=== THE DATA ===

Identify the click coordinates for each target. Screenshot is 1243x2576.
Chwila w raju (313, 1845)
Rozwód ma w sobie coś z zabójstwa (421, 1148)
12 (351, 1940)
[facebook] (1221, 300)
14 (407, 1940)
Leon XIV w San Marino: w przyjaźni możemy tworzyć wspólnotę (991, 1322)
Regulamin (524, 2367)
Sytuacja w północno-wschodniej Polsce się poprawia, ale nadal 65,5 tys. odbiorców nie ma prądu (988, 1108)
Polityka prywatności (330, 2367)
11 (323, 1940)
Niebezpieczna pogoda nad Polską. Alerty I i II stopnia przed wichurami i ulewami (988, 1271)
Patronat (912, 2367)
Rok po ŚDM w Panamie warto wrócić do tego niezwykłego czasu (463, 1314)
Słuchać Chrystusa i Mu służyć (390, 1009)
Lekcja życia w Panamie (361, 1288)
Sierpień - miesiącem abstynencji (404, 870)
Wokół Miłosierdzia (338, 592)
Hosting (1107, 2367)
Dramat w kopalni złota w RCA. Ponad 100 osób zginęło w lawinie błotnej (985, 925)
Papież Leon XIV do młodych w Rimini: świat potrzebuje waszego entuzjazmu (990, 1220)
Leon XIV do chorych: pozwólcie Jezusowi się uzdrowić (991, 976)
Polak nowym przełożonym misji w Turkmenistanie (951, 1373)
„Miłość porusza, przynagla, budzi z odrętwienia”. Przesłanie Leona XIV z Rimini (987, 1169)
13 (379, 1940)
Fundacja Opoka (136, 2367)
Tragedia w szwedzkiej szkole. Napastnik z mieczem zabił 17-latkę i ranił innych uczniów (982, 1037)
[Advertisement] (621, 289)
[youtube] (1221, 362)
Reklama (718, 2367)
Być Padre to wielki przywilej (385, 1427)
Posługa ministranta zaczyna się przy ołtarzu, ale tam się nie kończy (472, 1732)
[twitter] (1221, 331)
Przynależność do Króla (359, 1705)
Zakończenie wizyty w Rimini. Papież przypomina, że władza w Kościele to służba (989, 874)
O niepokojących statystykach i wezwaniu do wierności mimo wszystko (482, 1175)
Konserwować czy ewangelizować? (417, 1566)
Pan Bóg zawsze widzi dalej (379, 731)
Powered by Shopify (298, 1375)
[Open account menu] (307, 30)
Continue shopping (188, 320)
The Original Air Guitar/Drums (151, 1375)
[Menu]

=== TASK ITEM ===
Find the line with "Sierpień - miesiącem abstynencji (404, 870)" in the entries above. Retype it and each line after it, exactly, through the line with "Dramat w kopalni", and stop there.

=== RESULT BELOW ===
Sierpień - miesiącem abstynencji (404, 870)
Wokół Miłosierdzia (338, 592)
Hosting (1107, 2367)
Dramat w kopalni złota w RCA. Ponad 100 osób zginęło w lawinie błotnej (985, 925)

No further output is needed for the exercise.